Birth place of netball

Netball

Last week I visited the birth place of netball, which not many people know is right here in Dartford.  

The historic sporting site is at North Kent College where the Bergman-Österberg Physical Training College was located at the end of the 19th century. 

In 1895, part of the Oakfield Lane site was bought by Martina Bergman-Österberg, who created a physical training college for girls and women specialising in gymnastics. 

It was here a year later where the game of ‘net ball’ began. 

The sport, which was adapted from basketball, was developed at the physical training college by the students in 1896. Changes from basketball included making the court smaller and zoning the areas where players could go. 

At the time the students used a type of waste paper basket on top of a pole to throw the ball at. They soon found that it was annoying to have to keep removing the basket every time the ball went in it and so, at the suggestion of the father of one of the students, they replaced the basket with a net and changed the name of the sport from ‘basket ball’ to ‘net ball’.  

The college was also responsible for another invention, one of the students Mary Tait invented the gymslip. This meant the women, who usually wore long dresses, could change into the gymslip, which was shorter and more comfortable to move about in.

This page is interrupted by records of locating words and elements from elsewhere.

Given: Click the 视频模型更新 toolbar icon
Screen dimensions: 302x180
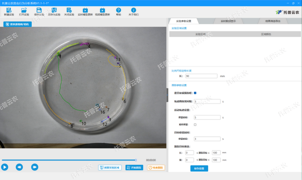Looking at the screenshot, I should 103,10.
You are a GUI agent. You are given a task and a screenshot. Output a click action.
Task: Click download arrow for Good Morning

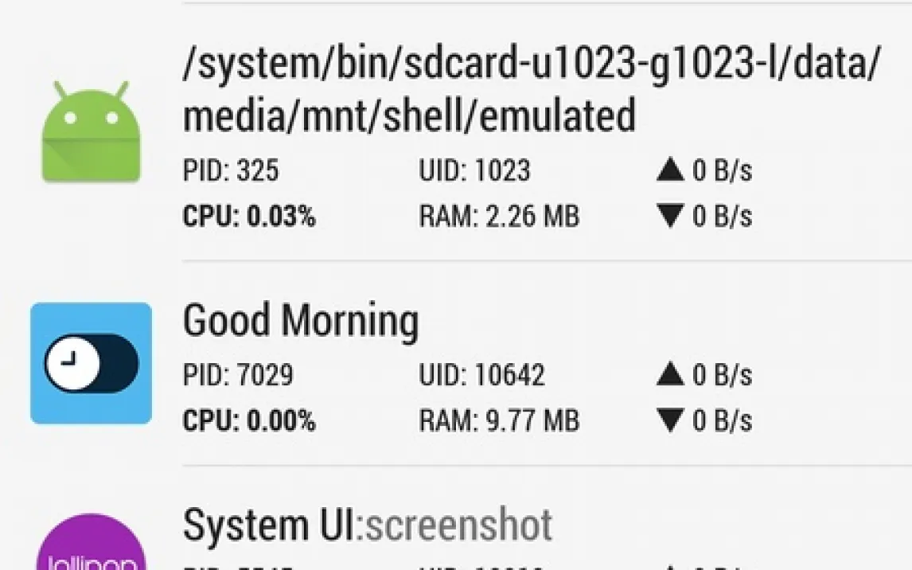tap(671, 420)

Into the 20th century, the gymslip went on to be worn as standard uniform among British school girls. 

Since its inception, the sport of netball has grown into an international phenomenon and this year England won gold in the Commonwealth Games for the first time. 

This college was well ahead of its time and it helped to end the view that women couldn’t take part in sport. 

The training college was left in the hands of a management committee by Madame Bergman-Österberg, as a gift to the nation shortly before her death in 1915. Over the years, it trained hundreds of women and it remained a physical education college until 1986. 

Today the college houses the Madame Österberg archives, which is a treasure trove of photos and literature about the history of the game.

 

Next year, England will host the Netball World Cup in Liverpool, where sixteen nations will compete for the world title. I hope that when this happens people will learn more about the game’s roots, which began right here in our town.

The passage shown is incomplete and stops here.